SeqIO.write(proteins, "translations.fasta", "fasta")

This should work on any FASTA file of complete coding sequences. If you are working on partial coding sequences, you may prefer to use nuc_record.seq.translate(to_stop=True) in the example above, as this wouldn’t check for a valid start codon etc.

Making the sequences in a FASTA file upper case

Often you’ll get data from collaborators as FASTA files, and sometimes the sequences can be in a mixture of upper and lower case. In some cases this is deliberate (e.g. lower case for poor quality regions), but usually it is not important. You may want to edit the file to make everything consistent (e.g. all upper case), and you can do this easily using the upper() method of the SeqRecord object (added in Biopython 1.55):

from Bio import SeqIO
records = (rec.upper() for rec in SeqIO.parse("mixed.fas", "fasta"))
count = SeqIO.write(records, "upper.fas", "fasta")
print("Converted %i records to upper case" % count)

How does this work? The first line is just importing the Bio.SeqIO module. The second line is the interesting bit – this is a Python generator expression which gives an upper case version of each record parsed from the input file (mixed.fas). In the third line we give this generator expression to the Bio.SeqIO.write() function and it saves the new upper cases records to our output file (upper.fas).

The reason we use a generator expression (rather than a list or list comprehension) is this means only one record is kept in memory at a time. This can be really important if you are dealing with large files with millions of entries.

Sorting a sequence file

Suppose you wanted to sort a sequence file by length (e.g. a set of contigs from an assembly), and you are working with a file format like FASTA or FASTQ which Bio.SeqIO can read, write (and index).

If the file is small enough, you can load it all into memory at once as a list of SeqRecord objects, sort the list, and save it:

from Bio import SeqIO
records = list(SeqIO.parse("ls_orchid.fasta","fasta"))
records.sort(cmp=lambda x,y: cmp(len(x),len(y)))
SeqIO.write(records, "sorted_orchids.fasta", "fasta")
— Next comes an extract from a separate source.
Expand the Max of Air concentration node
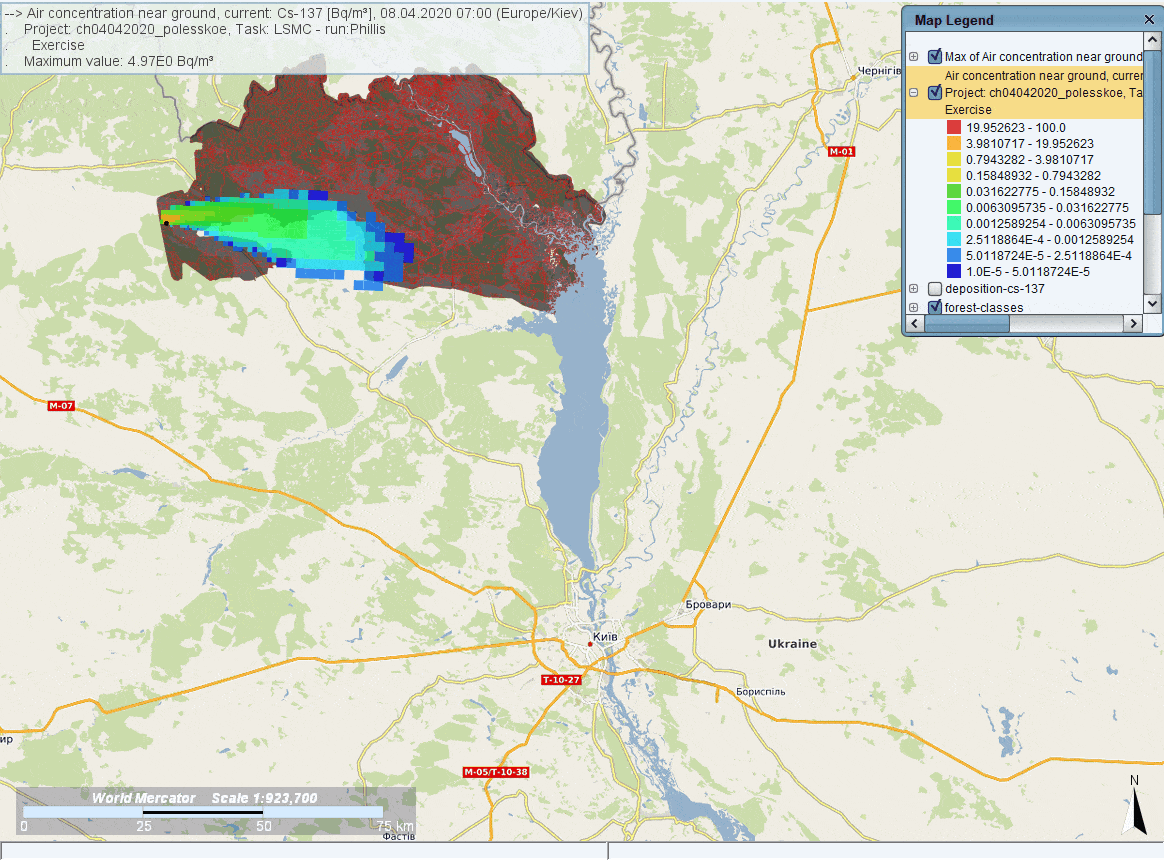This screenshot has width=1164, height=860. point(914,57)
The only clever bit is specifying a comparison function for how to sort the records (here we sort them by length). If you wanted the longest records first, you could flip the comparison or use the reverse argument:

from Bio import SeqIO
records = list(SeqIO.parse("ls_orchid.fasta","fasta"))
records.sort(cmp=lambda x,y: cmp(len(y),len(x)))
SeqIO.write(records, "sorted_orchids.fasta", "fasta")

Now that’s pretty straight forward - but what happens if you have a very large file and you can’t load it all into memory like this? For example, you might have some next-generation sequencing reads to sort by length. This can be solved using the Bio.SeqIO.index() function.

from Bio import SeqIO
#Get the lengths and ids, and sort on length
len_and_ids = sorted((len(rec), rec.id) for rec in \
                     SeqIO.parse("ls_orchid.fasta","fasta"))
ids = reversed([id for (length, id) in len_and_ids])
del len_and_ids #free this memory
record_index = SeqIO.index("ls_orchid.fasta", "fasta")
records = (record_index[id] for id in ids)
SeqIO.write(records, "sorted.fasta", "fasta")

First we scan through the file once using Bio.SeqIO.parse(), recording the record identifiers and their lengths in a list of tuples. We then sort this list to get them in length order, and discard the lengths. Using this sorted list of identifiers Bio.SeqIO.index() allows us to retrieve the records one by one, and we pass them to Bio.SeqIO.write() for output.

These examples all use Bio.SeqIO to parse the records into SeqRecord objects which are output using Bio.SeqIO.write(). What if you want to sort a file format which Bio.SeqIO.write() doesn’t support, like the plain text SwissProt format? Here is an alternative solution using the get_raw() method added to Bio.SeqIO.index() in Biopython 1.54 (see Section [sec:seqio-index-getraw]).

from Bio import SeqIO
#Get the lengths and ids, and sort on length
len_and_ids = sorted((len(rec), rec.id) for rec in \
                     SeqIO.parse("ls_orchid.fasta","fasta"))
ids = reversed([id for (length, id) in len_and_ids])
del len_and_ids #free this memory
record_index = SeqIO.index("ls_orchid.fasta", "fasta")
handle = open("sorted.fasta", "w")
for id in ids:
    handle.write(record_index.get_raw(id))
handle.close()

As a bonus, because it doesn’t parse the data into SeqRecord objects a second time it should be faster.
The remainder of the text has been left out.